Me pregunté qué habría impulsado a Azucena a acudir a mi amo, pero ahora tenía preocupaciones mucho más urgentes.

– ¿Adonde me lleváis ahora? -pregunté en voz baja-. ¿A casa del señor Plumas Negras? -Era fácil imaginar qué sucedería después. Mi amo jugaría un rato conmigo y luego me entregaría a las cariñosas atenciones del capitán.

– No. Ahora no. Vas directamente a ver al gobernador.

– ¿A Itzcohuatzin? ¿Por qué él?

– ¿Tú qué crees? Te he dicho que cargarte a Flacucho fue un error. En cuanto supimos quién era el muerto, ordenaron a todos los policías de Tlatelolco que llevaran al criminal ante el gobernador. No sé si el señor Plumas Negras desea otra cosa, ya que eres su esclavo, pero dado que no tengo ninguna otra orden te llevaremos ante el gobernador.

– ¿Qué le pasó a Flacucho? -pregunté.

– ¡Otra vez con lo mismo! -se lamentó Escudo.

– Dínoslo tú -replicó Erguido-. Sabemos que lo atacaste en el lado del canal que está cerca de Pochtlan, muy cerca del puente de Amantlan. ¿Por qué casi en el mismo lugar donde encontramos a su hermano? Supongo que tuviste mala suerte. No creo que lo golpearas con la fuerza suficiente para matarlo, pero se ahogó. Podrías haberlo sacado del agua.

– Quizá creyó que le estaba haciendo un favor al pobre diablo si dejaba que muriera así -opinó Escudo.
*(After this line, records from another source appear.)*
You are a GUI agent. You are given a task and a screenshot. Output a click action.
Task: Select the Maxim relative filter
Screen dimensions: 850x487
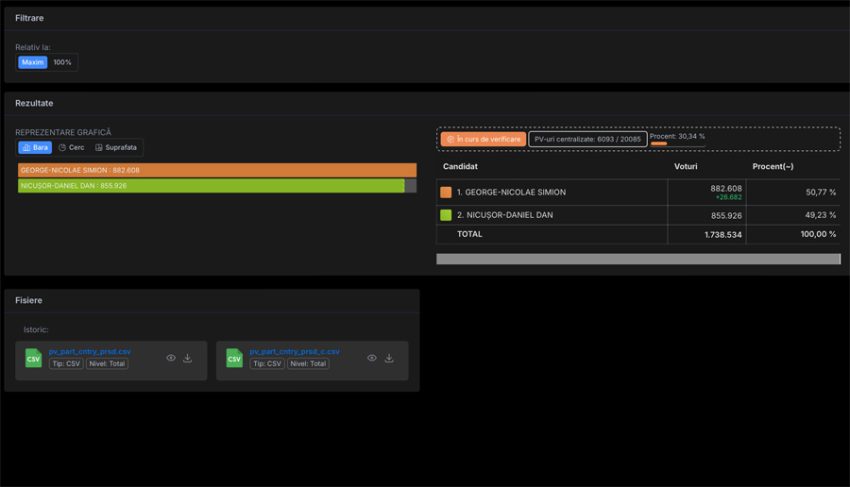(33, 62)
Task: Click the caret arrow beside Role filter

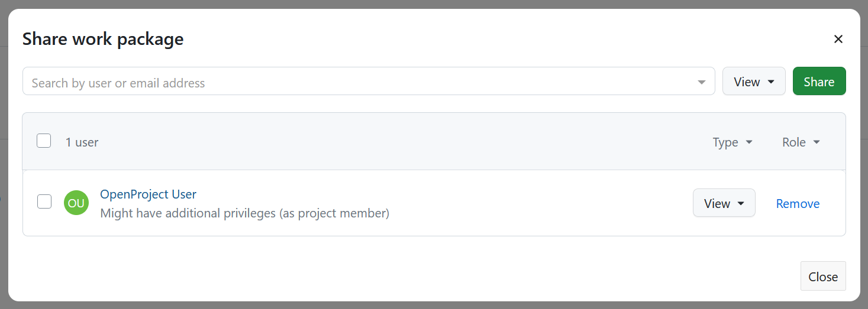Action: pyautogui.click(x=817, y=142)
Las personas que morían en el agua evitaban los terrores y los sufrimientos de la Tierra de los Muertos; pasaban la otra vida en

Tlalocan, el paraíso del dios de la lluvia, donde todo era fértil y nunca escaseaba la comida.
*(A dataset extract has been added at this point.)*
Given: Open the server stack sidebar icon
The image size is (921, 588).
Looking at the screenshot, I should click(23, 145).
– Yo no lo maté -dije, solo por el placer de escucharlo.

– Eso puedes decírselo al gobernador y a quienquiera que te lo pregunte -respondió Erguido con indiferencia-. Aunque es cierto que me pica la curiosidad. ¿Por qué lo hiciste? ¿Qué problema tenías con Vago y Flacucho?

– ¡Quería levantarle la falda a la viuda!

El grosero comentario de Escudo evocó un recuerdo, un sueño que creía haber tenido, o mejor dicho una pesadilla: de pronto me encontré de nuevo en un espacio pequeño y oscuro; había una gran serpiente que me rodeaba con sus anillos, y con su arrulladora voz de mujer me decía al oído palabras que hubiesen sitio hermosas y provocativas, pero que en cambio eran todavía más grotescas y repugnantes precisamente por ello.